These are pies or puffs which have pastry on the bottom ONLY. I would normally make my own pastry however I was in a hurry this day, so I used a bought one.
These pastries could be made smaller for party food, hot or cold.
The flavours of ricotta, mushrooms, and bacon worked very well together and I teamed this with a beetroot salad.
I have made my own beetroot, however you could use tinned beetroot if you prefer.
Preparation Time: 30 minutes
Cooking Time: 1 hour 30 minutes (if cooking your own beetroot)
Ingredients For the pies ½ bunch English spinach
200 g ricotta
30 g Parmesan, grated
2 mushrooms (I used field mushrooms)
Small egg, lightly beaten
4 shortcut bacon rashers, chopped
Small shallot, sliced thinly
Garlic clove, crushed
1 sheet frozen Puff Pastry, thawed
½ eggplant, sliced
For beetroot salad 1½ medium beetroots
About 10 g butter
½ caraway seeds
½ tbsp apple cider vinegar
1 tbsp sour cream
1 tbsp chives (optional)
Method For the pie
Grill the eggplant with a bit of oil under a grill till it gets soft and is cooked.
Preheat the oven to 220°/200° fan forced. Put some baking paper on a tray.
Trim the stalks off the English spinach and blanch it for a minute or so in boiling water. Drain, and when cool enough, squeeze out all the water.
Heat a bit of oil in a frying pan and cook the bacon pieces, onion and garlic for about 5 minutes, or to your liking.
Combine the spinach with the ricotta, Parmesan, chopped mushrooms and the egg, and add salt and pepper to taste.
Stir the bacon mixture into the ricotta mixture.
Cut the pastry sheet into four pieces, and I rolled mine out a bit to make the pastry a bit thinner.
Put them on the baking tray, and lay one or two pieces of eggplant on each one.
Add the ricotta /spinach mixture on top, leaving about 2 cm around the edges.
Fold the edge uncovered pastry up around the filling.
Brush the pastry with some milk and bake them for about 12 - 15 minutes or until they are starting to go brown.
For beetroot salad
Cook the beetroot in water for about 45 minutes or until tender.
When they are cooked, pour the water into a Tupperware or similar, and let the beetroot cool.

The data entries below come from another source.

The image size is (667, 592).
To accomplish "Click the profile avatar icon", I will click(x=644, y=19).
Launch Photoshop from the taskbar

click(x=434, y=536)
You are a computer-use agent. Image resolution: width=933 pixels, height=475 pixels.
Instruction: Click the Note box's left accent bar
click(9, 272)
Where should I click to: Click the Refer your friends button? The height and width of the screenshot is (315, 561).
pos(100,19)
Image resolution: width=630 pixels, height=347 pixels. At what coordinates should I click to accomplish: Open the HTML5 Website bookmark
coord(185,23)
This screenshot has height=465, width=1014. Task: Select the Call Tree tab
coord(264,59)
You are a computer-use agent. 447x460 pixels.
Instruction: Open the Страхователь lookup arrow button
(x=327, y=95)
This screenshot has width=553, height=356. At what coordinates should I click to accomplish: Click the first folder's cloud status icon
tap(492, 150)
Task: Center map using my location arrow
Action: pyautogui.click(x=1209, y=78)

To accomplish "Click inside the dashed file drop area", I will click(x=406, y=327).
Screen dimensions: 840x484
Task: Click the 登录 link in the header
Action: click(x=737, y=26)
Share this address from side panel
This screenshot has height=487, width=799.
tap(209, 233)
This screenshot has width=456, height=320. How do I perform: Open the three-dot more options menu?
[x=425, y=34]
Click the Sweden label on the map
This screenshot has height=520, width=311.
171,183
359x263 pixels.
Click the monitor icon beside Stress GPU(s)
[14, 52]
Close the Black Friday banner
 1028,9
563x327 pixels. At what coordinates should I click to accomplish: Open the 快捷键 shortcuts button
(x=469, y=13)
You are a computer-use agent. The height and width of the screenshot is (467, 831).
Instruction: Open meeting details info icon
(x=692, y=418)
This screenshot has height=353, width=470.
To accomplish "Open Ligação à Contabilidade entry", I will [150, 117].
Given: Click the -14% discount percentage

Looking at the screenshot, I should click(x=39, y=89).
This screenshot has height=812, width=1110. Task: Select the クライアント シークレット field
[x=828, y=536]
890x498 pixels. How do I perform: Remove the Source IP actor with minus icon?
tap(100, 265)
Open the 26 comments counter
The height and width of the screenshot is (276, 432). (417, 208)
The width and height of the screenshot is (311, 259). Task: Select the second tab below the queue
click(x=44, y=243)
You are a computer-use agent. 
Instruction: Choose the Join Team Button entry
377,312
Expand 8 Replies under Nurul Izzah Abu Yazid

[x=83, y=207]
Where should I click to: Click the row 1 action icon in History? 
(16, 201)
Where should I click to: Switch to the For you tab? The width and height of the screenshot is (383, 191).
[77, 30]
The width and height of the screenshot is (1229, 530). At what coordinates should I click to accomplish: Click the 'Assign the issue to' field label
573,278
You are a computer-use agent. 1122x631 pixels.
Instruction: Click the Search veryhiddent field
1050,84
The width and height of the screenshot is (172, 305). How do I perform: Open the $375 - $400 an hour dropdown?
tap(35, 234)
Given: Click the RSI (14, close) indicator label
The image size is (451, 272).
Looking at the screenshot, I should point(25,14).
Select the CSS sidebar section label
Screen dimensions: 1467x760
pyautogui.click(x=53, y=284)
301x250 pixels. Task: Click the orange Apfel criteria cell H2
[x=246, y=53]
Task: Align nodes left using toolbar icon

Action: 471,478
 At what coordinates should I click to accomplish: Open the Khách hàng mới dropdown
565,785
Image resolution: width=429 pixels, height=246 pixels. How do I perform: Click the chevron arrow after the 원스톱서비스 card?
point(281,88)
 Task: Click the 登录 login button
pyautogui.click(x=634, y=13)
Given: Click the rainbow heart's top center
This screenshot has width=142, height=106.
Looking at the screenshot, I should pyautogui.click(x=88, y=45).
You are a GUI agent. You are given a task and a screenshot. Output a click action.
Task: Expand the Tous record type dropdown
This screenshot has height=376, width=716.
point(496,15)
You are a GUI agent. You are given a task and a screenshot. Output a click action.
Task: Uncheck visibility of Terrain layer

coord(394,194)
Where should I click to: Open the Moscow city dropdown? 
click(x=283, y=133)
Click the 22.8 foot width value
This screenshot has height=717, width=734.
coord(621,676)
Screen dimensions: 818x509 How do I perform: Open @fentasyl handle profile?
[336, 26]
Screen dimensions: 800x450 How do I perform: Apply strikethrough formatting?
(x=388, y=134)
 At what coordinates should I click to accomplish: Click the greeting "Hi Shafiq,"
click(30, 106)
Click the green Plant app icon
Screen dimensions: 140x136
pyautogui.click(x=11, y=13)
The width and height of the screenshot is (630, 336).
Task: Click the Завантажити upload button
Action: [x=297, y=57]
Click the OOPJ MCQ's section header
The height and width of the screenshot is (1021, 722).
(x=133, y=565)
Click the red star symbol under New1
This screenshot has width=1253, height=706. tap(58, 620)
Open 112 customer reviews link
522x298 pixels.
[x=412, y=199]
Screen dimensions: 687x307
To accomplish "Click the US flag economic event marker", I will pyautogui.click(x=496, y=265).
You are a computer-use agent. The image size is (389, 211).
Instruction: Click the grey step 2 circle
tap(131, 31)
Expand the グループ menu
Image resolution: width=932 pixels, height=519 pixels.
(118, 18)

When it is cool enough to handle, top and tail it, and peel off the skin, and discard.
Using only that amount required for this recipe, grate, or chop finely into very small pieces.
Melt the butter over a medium heat and cook the onion and caraway seeds.
Cook for about five minutes or till the onion is soft.
Add the beetroot, vinegar and sour cream.
Cook for another five minutes.
Add some salt and pepper to taste.
Serve as a side to the pies.
I had some of the spinach mixture left over and I ate this for lunch the next day.
Make a whole bunch of beetroot and slice the balance into the reserved liquid, add some vinegar and use in sandwiches or with a main meal - they last for ages in the fridge.